> _Excerpt provided_:
=====
Judge: Michael E. Whitaker, Case: 23SMCV02109, Date: 2023-10-04 Tentative Ruling
Case Number: 23SMCV02109 Hearing Date: October 4, 2023 Dept: 207
TENTATIVE
RULING
|
DEPARTMENT |
207 |
|
HEARING DATE |
October
4, 2023 |
|
CASE NUMBER |
23SMCV02109 |
|
MOTIONS |
Motions to Compel Further Responses to: ·
Special Interrogatories, Set 1 ·
Demand for Production of Documents, Set 1 |
|
MOVING PARTY |
Petitioner Progressive West Insurance Company |
|
OPPOSING PARTY |
None |
Petitioner Progressive West Insurance Company (“Petitioner”) filed a petitioner
against Respondent Maxim Khromov (“Respondent”) stemming from an arbitration
pursuant to the uninsured motorist provisions of Respondent’s insurance policy
maintained by Petitioner.
Petitioner moves the Court for orders compelling Respondent to serve
further responses to the following discovery requests:
1. Special
Interrogatories (“SROG”), Set 1, Propounded to Respondent
·
Propounded:
February
2, 2023
·
Responses Served: April 20, 2023
·
Motion Filed:
August
11, 2023
2. Demand
For Production of Documents (“DEMAND”), Set 1, Propounded to Respondent
·
Propounded:
February
2, 2023
·
Responses Served: April 20, 2023
·
Motion Filed:
August
11, 2023
Respondent
has not filed oppositions to the motions.
Procedural
Requirements
1.
Timeliness
of Motion
A notice of motion to compel further
responses must be “given within 45 days of the service of the verified response,
or any supplemental verified response, or on or before any specific later date
to which” the parties have agreed in writing. (Code Civ. Proc., §§ 2030.300, subd. (c),
2031.310, subd. (c).) Failure to file
such a motion within this time period constitutes a waiver of any right to
compel further responses. (Ibid.)
Here, Petitioner filed the motions on the date set forth above. Respondent has not objected to the timeliness
of the motions.
2.
Meet and
Confer
A motion to compel must be
accompanied by a meet and confer declaration under Code of Civil Procedure
section 2016.040. (Code Civ. Proc., § 2031.310,
subd. (b)(2).) A meet and confer
declaration must state facts showing a reasonable and good-faith attempt at an
informal resolution of each issue presented in the motion. (Code Civ. Proc., § 2016.040.)
“The Discovery Act requires that,
prior to the initiation of a motion to compel, the moving party declare that he
or she has made a serious attempt to obtain an informal resolution of each
issue. This rule is designed ‘to encourage the parties to work out their
differences informally so as to avoid the necessity of a formal order. . . .
This, in turn, will lessen the burden on the court and reduce the
unnecessary expenditure of resources by litigants through promotion of
informal, extrajudicial resolution of discovery disputes.” (Townsend
v. Superior Court (1998) 61 Cal.App.4th 1431, 1434-1435, citations omitted
[cleaned up].) To comply, “A reasonable and good-faith
attempt at informal resolution entails something more than bickering with
[opposing counsel]. Rather, the law
requires that counsel attempt to talk the matter over, compare their views,
consult, and deliberate.” (Townsend, supra, 61 Cal.App.4th at p.
=====
Copy word for word the stretch of the tentative ruling from "Here, Petitioner filed" through "Proc., § 2016.040.)".

> _Dataset content_:
=====
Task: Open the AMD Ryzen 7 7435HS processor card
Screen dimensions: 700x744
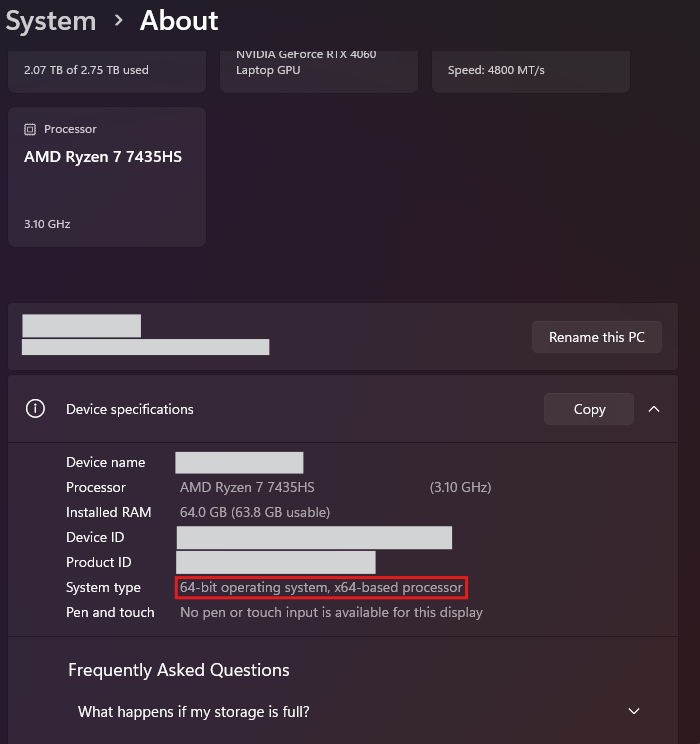Action: (106, 176)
=====
> _Result of this exercise_:
Here, Petitioner filed the motions on the date set forth above. Respondent has not objected to the timeliness
of the motions.
2.
Meet and
Confer
A motion to compel must be
accompanied by a meet and confer declaration under Code of Civil Procedure
section 2016.040. (Code Civ. Proc., § 2031.310,
subd. (b)(2).) A meet and confer
declaration must state facts showing a reasonable and good-faith attempt at an
informal resolution of each issue presented in the motion. (Code Civ. Proc., § 2016.040.)